## Aim of the exercise
With the line containing "რეპრესირებული მწერლები (51, 735)" as the starting point, output every line of the data below through its final line, character for character.

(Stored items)
-- Opening Marker --

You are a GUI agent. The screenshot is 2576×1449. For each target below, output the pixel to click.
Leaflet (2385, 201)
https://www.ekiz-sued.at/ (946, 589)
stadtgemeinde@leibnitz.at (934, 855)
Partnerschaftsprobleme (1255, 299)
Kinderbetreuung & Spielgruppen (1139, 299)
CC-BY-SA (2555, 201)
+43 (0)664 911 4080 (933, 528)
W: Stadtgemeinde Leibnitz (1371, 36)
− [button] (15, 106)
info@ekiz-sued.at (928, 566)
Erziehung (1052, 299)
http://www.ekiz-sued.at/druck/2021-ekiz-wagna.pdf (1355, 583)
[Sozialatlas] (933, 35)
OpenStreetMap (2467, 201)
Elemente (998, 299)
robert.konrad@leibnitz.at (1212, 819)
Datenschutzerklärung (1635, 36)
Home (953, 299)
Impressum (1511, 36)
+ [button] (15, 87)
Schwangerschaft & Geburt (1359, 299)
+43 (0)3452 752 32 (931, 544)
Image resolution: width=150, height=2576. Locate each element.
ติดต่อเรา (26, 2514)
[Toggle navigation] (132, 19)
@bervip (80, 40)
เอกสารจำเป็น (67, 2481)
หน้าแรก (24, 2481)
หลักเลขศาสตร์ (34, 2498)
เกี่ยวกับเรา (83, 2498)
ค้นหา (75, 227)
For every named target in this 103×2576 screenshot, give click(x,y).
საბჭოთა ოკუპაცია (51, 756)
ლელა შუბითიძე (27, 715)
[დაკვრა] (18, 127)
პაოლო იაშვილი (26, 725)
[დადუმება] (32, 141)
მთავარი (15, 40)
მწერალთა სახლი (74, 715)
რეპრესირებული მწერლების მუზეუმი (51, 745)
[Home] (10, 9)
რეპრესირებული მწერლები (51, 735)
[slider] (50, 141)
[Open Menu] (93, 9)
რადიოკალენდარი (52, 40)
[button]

-- Closing Marker --

## Exercise response
რეპრესირებული მწერლები (51, 735)
[slider] (50, 141)
[Open Menu] (93, 9)
რადიოკალენდარი (52, 40)
[button]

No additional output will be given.